Combining quantum mechanics and gravity into one unified theory remains the holy grail of modern physics. Since popular concepts such as string theory and loop quantum gravity do not provide predictions falsifiable with current technology, we approach this problem phenomenologically by pushing gravity measurements to smaller and smaller scales. In our current experiment, our goal is to break the current record (Westphal et al., 2021 ) of gravity measured between the smallest masses by two orders of magnitude using a novel optomechanical measurement technique: We track the movement of gravitationally interacting gold spheres via the resonance frequency of an encapsulating microwave cavity. This will be a first measurement of gravity in a true quantum system, paving the way for future experiments of gravitational interactions in quantum mechanically entangled systems (Liu et al., 2021 ).

Render of a gold sphere sitting at the center of a square structure on a gray chip

Digital render of a gold sphere sitting in an optomechanical setup designed to measure gravity.

Complex Quantum Materials

Essential for the development of quantum devices is a thorough understanding of the materials involved. Examples for such materials are highly magnetic lanthanide ions (e.g. holmium, erbium) dispersed in noble metals (e.g. silver, gold). The latter act as a diluting medium, preventing 'simple' magnetic ordering, which makes the resulting alloy magnetically highly complex. I am working both on the experimental investigation of such materials (Herbst et al., 2021 ) and their theoretical description (Herbst et al., 2022 ), in an effort to improve the performance of cryogenic X-ray detectors.

Render of a lattice of gold and erbium atoms, with arrows indicating interactions.
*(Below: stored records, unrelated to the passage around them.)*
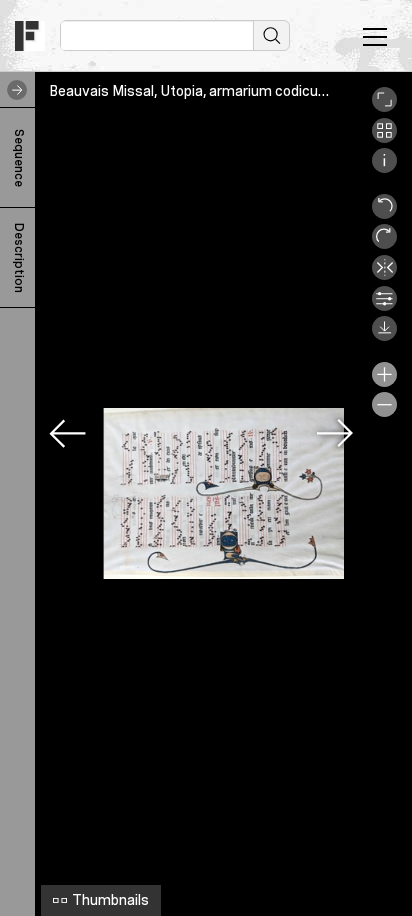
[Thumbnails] (384, 138)
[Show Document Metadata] (384, 168)
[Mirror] (384, 275)
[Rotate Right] (384, 244)
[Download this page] (384, 336)
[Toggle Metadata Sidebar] (13, 90)
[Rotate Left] (384, 214)
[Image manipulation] (384, 306)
Artist's rendition of erbium ions (purple) interacting in a face-centered-cubic gold lattice.

Cryogenic X-ray Detectors

High resolution X-ray detectors are essential tools for fundamental research in particle physics, nuclear physics, and astronomy. Magnetic micro-calorimeters operated in dilution refrigerators at ~20mK meet this demand with an excellent resolving power, a wide energy bandwidth, and only a small, well-understood non-linearity. In my research, I am attempting to expand the application range of this technology, by developing detectors with reduced cooling requirements (Herbst, 2023). As an example, Quasy-maXs is a detector operated at 85mK in a small, compact adiabatic demagnetization refrigerator. It is the first magnetic micro-calorimeter to be used in the field of PIXE, and is currently being installed in the HRHE-PIXE facility in Lisbon (Reis et al., 2023 ).

Render of the experimental platform used to support a cryogenic particle detector. A octagonal, gold circuit board surrounds two micro-fabricated chips.

Digital render of Quasy-maXs (central chip) on its experimental platform designed for PIXE.

Noise in Superconducting Devices

Noise is usually the limiting factor in the performance of superconducting devices such as qubits, SQUIDs, or particle detectors. It is often challenging to disentangle the overall noise into its different noise components, which is necessary in order to quantify and eventually reduce or remove the various noise sources. I am working on a novel device called the noise-o-meter (Herbst et al., 2023 ), which has the ability to read out noise via three different measurement modes, all sensitive to different combinations of noise sources. Via comparison, it is thus possible to identify the origin of the noise.

Two renders of an experiment used to measure noise. Silver and niobium cylinders support a red circuit board and microstructured chips.

Digital render of the noise-o-meter, used to disentangle noise sources.